NEMO 3-D calculates eigenstates in (almost) arbitrarily shaped semiconductor structures in the typical column IV and III-V materials. Atoms are represented by the empirical tight binding model using s, sp3s*, or sp3d5s* models with or without spin. Strain is computed using the classical alence force field (VFF) with various Keating-like potentials.

The development of the simulator is summarized in a 2002 invited publication in Computer Modeling in Engineering and Science [J36], and in a 2007 Special Issue on Nanoelectronic Modeling in IEEE Transectaion on Electron Devices (Part I - Models and Benchmarks [J85], Part II - Applications [J86]).

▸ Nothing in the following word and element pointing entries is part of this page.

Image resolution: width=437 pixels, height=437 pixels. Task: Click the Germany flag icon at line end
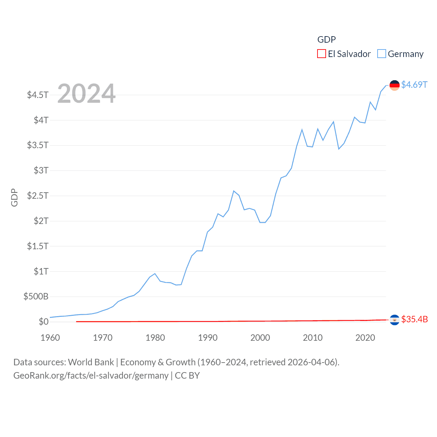(394, 85)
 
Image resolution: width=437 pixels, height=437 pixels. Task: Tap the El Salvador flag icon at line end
(394, 320)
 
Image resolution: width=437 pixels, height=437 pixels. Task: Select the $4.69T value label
(414, 85)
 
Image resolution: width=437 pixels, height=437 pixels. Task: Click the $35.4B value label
(414, 319)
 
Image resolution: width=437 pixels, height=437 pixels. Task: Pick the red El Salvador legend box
(322, 54)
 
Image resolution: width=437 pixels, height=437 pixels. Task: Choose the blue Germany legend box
(382, 54)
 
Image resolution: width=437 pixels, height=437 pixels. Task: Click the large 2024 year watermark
(86, 94)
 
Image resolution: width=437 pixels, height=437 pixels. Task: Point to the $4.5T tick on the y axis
(38, 95)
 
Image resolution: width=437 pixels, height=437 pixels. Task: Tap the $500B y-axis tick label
(36, 296)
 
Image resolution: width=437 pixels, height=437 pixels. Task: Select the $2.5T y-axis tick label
(38, 196)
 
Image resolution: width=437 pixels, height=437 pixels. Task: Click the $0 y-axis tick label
(43, 322)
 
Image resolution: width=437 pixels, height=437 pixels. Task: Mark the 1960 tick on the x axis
(50, 338)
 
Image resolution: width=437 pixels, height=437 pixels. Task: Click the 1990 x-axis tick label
(208, 338)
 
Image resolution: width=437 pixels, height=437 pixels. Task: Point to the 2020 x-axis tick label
(365, 338)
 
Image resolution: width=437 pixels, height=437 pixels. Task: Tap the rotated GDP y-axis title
(14, 197)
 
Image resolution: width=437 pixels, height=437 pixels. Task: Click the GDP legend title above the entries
(326, 40)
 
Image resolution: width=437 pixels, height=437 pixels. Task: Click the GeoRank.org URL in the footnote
(91, 376)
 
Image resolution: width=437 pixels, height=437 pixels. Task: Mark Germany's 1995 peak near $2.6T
(234, 191)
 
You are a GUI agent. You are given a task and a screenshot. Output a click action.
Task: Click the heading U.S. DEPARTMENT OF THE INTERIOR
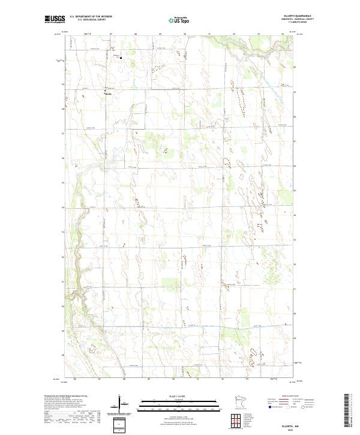tap(91, 17)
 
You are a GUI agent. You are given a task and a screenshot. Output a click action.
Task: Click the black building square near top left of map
tap(121, 58)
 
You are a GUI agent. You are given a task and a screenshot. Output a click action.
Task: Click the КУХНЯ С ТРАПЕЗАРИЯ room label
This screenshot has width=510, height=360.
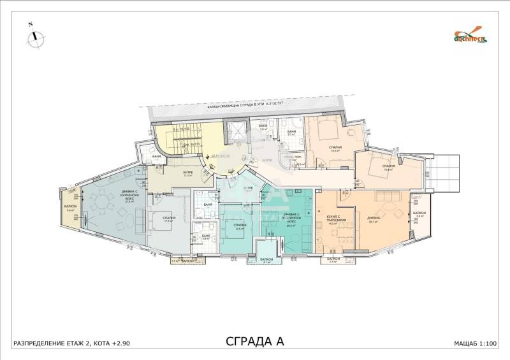(333, 220)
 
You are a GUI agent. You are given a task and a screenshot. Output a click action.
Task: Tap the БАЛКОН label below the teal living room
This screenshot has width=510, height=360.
(268, 259)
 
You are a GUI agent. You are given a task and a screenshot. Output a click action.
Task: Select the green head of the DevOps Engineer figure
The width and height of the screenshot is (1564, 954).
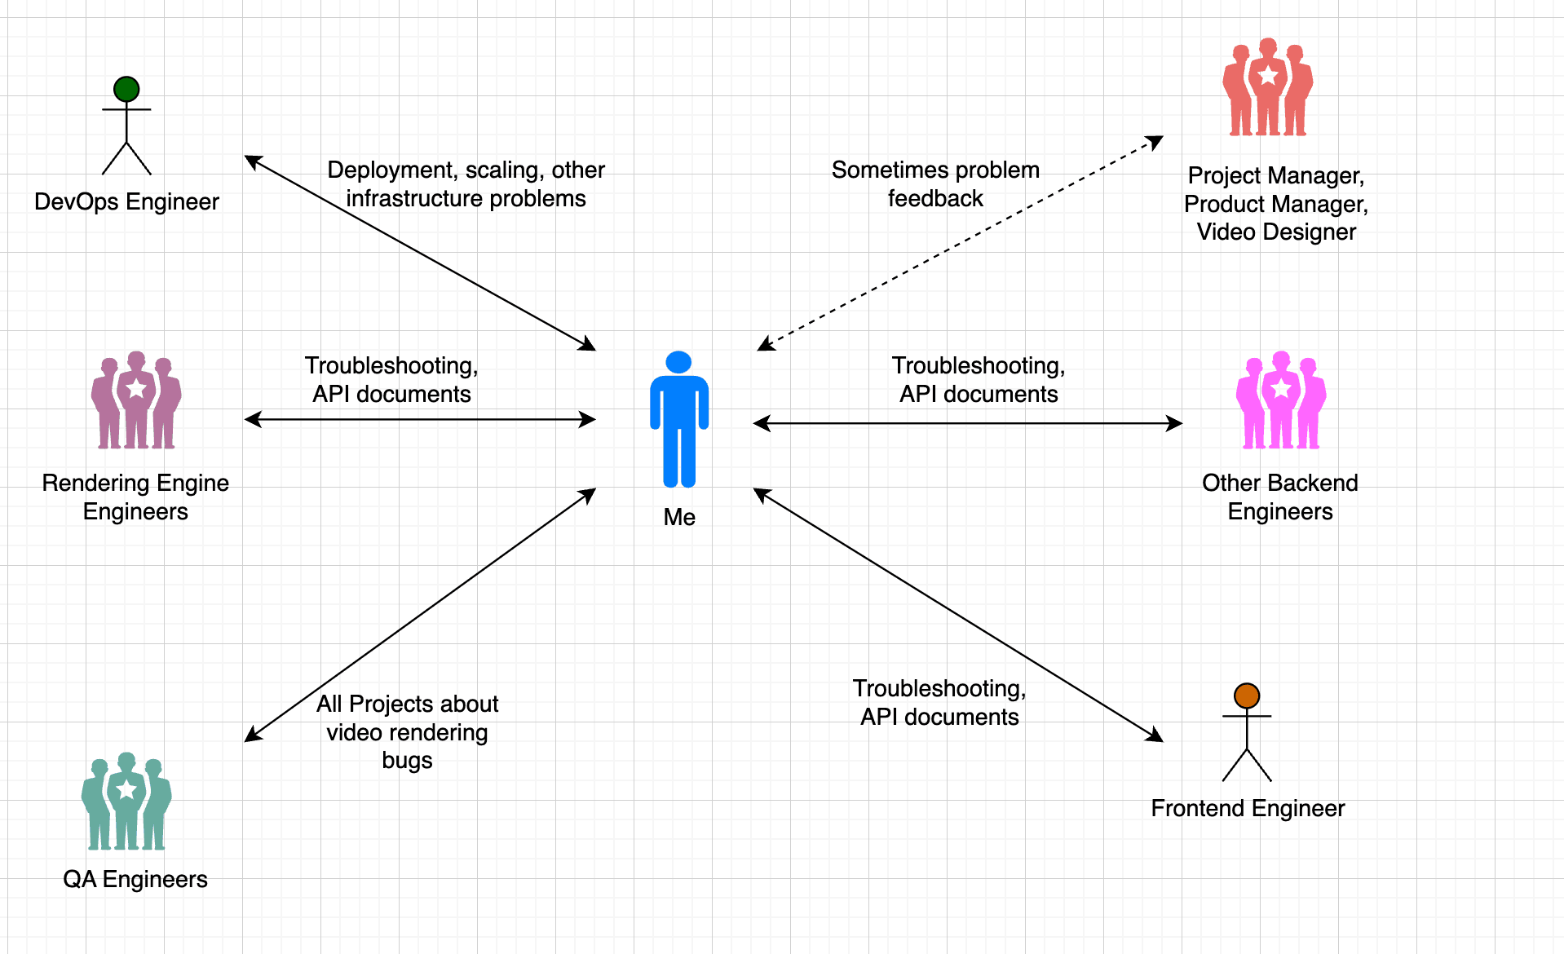coord(126,89)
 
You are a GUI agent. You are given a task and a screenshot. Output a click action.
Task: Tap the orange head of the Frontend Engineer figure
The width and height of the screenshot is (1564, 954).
coord(1247,696)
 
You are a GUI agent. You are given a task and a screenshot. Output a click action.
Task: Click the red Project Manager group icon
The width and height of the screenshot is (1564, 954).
coord(1267,87)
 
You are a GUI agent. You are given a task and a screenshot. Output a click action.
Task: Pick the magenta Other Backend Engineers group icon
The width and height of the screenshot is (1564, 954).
coord(1280,400)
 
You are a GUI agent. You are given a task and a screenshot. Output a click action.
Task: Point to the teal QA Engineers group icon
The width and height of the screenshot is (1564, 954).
coord(126,802)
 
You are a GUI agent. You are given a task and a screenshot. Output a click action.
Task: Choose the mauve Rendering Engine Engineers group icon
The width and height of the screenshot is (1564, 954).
coord(136,400)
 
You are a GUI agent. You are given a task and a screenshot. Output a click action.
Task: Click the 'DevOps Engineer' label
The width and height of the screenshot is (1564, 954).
coord(126,201)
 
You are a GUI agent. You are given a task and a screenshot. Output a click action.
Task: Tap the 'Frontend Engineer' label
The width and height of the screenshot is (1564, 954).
coord(1248,808)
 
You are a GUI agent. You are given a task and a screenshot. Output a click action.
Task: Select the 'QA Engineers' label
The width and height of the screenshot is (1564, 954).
coord(135,879)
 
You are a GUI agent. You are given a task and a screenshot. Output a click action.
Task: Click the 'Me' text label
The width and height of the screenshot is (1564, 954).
coord(679,517)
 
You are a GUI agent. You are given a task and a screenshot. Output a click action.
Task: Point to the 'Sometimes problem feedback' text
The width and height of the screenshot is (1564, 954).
coord(935,184)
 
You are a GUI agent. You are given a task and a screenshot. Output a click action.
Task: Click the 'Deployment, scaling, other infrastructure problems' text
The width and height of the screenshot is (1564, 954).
coord(466,184)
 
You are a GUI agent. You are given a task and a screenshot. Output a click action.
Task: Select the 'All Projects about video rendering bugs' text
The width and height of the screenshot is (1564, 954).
coord(407,732)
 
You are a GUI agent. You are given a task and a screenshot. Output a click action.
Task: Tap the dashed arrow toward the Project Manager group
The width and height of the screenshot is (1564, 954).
coord(961,244)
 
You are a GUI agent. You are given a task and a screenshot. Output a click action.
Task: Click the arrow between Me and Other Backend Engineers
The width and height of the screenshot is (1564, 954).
coord(967,423)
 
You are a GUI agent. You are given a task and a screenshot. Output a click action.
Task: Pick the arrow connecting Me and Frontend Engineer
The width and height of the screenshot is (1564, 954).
coord(958,615)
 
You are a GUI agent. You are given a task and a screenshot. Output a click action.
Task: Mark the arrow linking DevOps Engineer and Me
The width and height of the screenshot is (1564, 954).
coord(420,253)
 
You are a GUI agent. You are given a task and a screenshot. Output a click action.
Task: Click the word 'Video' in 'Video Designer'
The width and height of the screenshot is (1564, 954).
coord(1226,232)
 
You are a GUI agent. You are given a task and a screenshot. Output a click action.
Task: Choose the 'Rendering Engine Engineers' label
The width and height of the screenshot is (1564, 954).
coord(135,497)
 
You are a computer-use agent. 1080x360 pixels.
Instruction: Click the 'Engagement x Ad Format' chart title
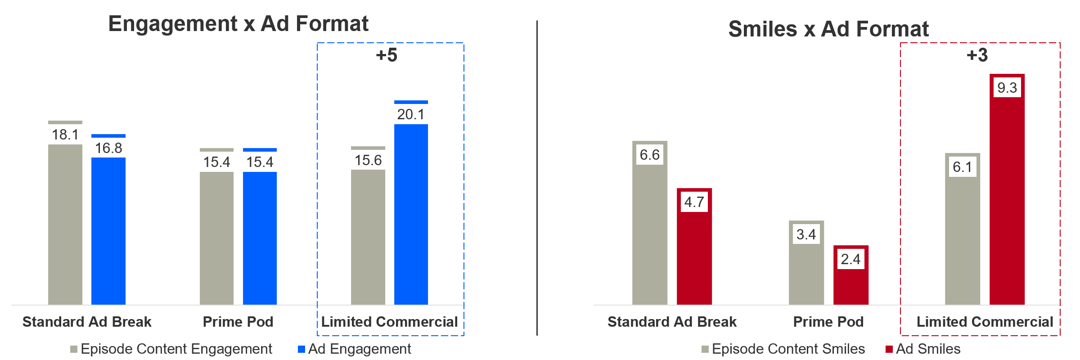[238, 24]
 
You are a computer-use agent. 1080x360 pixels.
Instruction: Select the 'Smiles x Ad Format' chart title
[828, 29]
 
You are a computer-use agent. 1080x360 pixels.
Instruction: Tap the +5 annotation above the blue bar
[387, 55]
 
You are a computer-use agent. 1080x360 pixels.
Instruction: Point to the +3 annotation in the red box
[977, 55]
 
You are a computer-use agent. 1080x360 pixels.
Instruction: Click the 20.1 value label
[410, 114]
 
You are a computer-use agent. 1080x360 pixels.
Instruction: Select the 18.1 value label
[65, 135]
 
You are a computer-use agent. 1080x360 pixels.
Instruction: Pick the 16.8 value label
[108, 148]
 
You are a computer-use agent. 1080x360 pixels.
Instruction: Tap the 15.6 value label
[368, 160]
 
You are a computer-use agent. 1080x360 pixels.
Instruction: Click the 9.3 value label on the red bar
[1007, 88]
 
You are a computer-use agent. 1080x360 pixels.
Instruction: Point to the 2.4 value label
[850, 259]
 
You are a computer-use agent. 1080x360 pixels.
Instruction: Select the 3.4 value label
[806, 234]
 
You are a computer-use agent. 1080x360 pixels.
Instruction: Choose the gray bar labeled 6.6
[649, 234]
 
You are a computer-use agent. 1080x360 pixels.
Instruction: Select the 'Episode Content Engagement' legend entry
[171, 349]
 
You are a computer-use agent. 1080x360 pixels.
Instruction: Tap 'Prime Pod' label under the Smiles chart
[828, 322]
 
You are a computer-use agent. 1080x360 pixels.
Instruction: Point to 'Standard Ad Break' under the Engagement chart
[87, 322]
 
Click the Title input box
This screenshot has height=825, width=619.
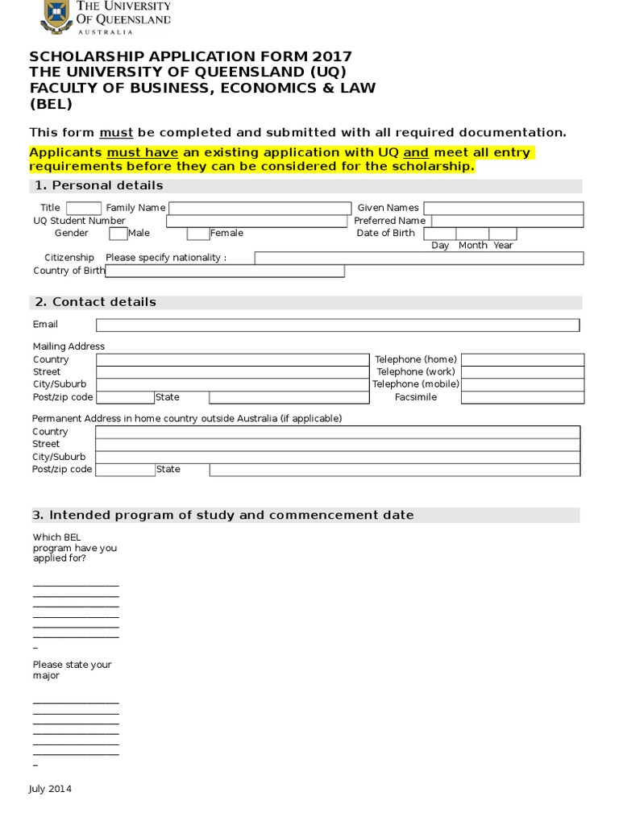click(84, 208)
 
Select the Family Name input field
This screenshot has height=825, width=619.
click(260, 208)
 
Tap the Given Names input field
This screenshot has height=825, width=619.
click(503, 208)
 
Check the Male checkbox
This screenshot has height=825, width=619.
click(118, 234)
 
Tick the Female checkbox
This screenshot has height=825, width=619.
click(198, 234)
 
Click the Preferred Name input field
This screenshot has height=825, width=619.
click(507, 221)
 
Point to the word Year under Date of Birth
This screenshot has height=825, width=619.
click(503, 246)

NEMO3D has been used to analyze quantum dots [P47, P53], alloyed quantum dots [J36,J42, P34, P35,P38], long range strain effects on quantum dots [J42,J44,J69, P38, P59, P62, P76], effects of wetting layers [J52, P46], piezo-electric effects in quantum dots [J86, P76,P80], quantum dot nuclear spin interactions [J55, P43, P47], quantum dot phonon spectra [J53, P45, P48], coupled quantum dot systems [J53,J69, P75], miscut Si quantum wells with SiGe alloy buffers [J79], core-shell nanowires [J81], alloyed nanowires [J71,J77,J86, P77], phosphorous impurities in Silicon (P:Si qbits) [J89], bulk alloys [J75,J88]. Boundary conditions to treat the effects of (surface states have been developed [J49, P41]. Direct and exchange interactions [P53] and interactions with electromagnetic fields [J35] can be computed in a post-processing approach based on the NEMO 3-D single particle states.

Some high-level overview on the following NEMO 3-D research results are available:

Quantum Dots:

  • Fine Structure Splitting in QDs Crystal Symmetry, Strain, and Piezo-Electricity. The work is published in [J104, P76]
  • Spectral energy tuning of InAs quantum dots with InGaAs quantum wells. The work is accepted for publication.

Single /Few Imputities:

Techniques to visualize 21 million atoms on a single GPU were developed [P64] and migrated into a unique visualization system that can serve hundreds of simultaneous users [J73] on the nanoHUB. Supported by the nanoHUB infrastructure the NEMO3D team is dedicated to move research applications [P61] out of the hands of experts and bridge research and education [P74]. The "Quantum Dot Lab" on nanoHUB is powered by NEMO 3-D.

NEMO 3-D has been parallelized using MPI, been ported to many platforms [P57,P82] and recently been benchmarked to efficiently use 8,192 processors.

NEMO 3-D is available as open source and also accessible in the nanoHUB as the "Quantum Dot Lab".